Dataset records
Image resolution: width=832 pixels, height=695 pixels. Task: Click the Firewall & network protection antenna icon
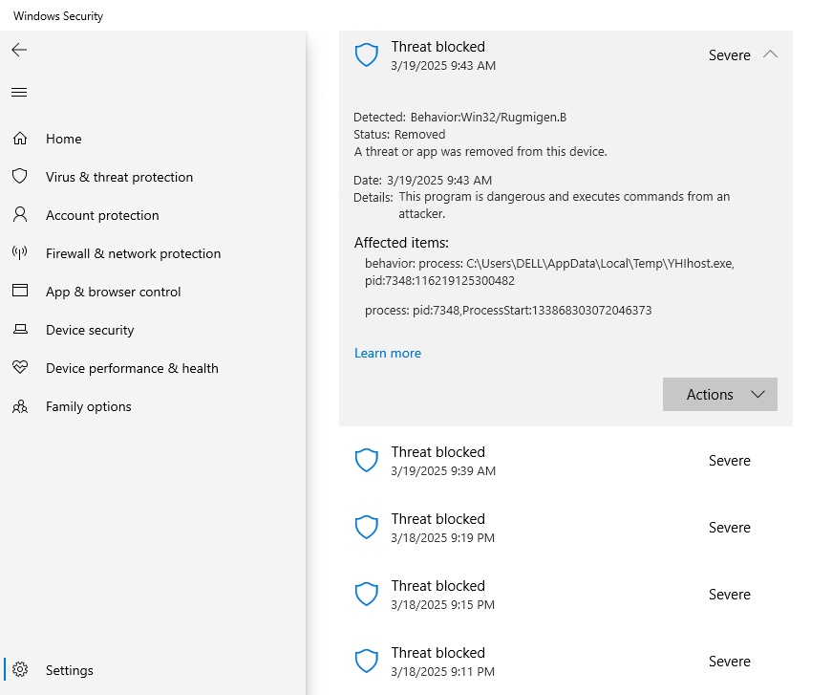[x=19, y=253]
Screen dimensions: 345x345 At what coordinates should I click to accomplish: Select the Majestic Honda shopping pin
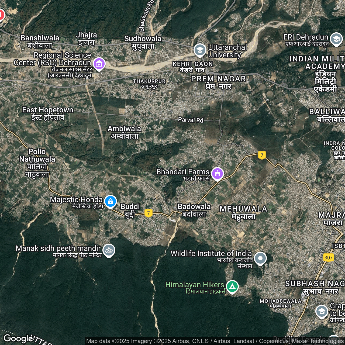coord(110,201)
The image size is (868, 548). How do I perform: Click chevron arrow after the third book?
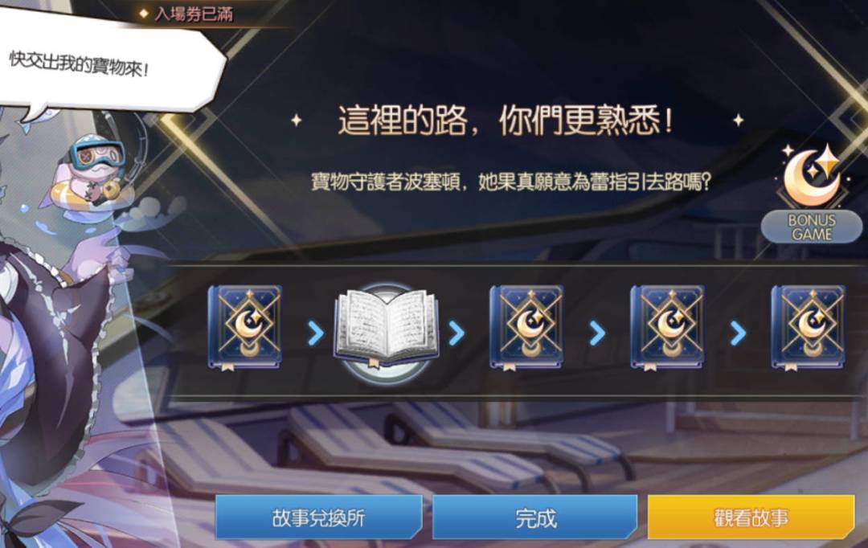click(x=596, y=333)
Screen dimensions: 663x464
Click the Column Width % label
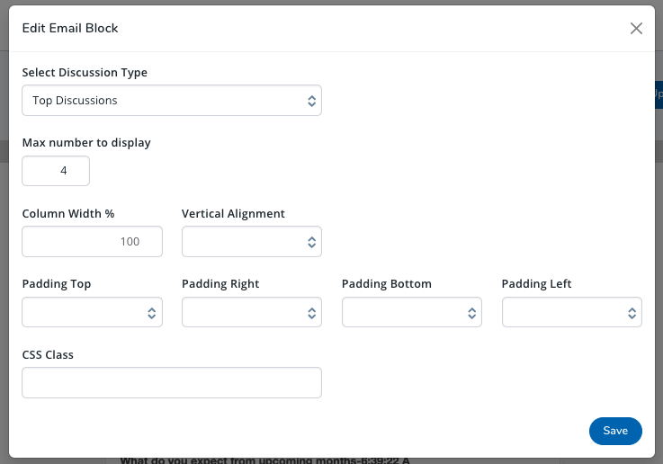[x=68, y=213]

- **INSTRUCTION**: Copy out every one of the records above word for word, leaving the pictures out.

- **REPLY TO THE EXERCISE**:
Image resolution: width=832 pixels, height=695 pixels. Task: Click the Firewall & network protection antenna icon
[x=19, y=253]
Screen dimensions: 345x345 At what coordinates should I click to accomplish: Select the Majestic Honda shopping pin
coord(110,201)
The image size is (868, 548). How do I perform: Click chevron arrow after the third book?
click(x=596, y=333)
Screen dimensions: 663x464
Click the Column Width % label
[x=68, y=213]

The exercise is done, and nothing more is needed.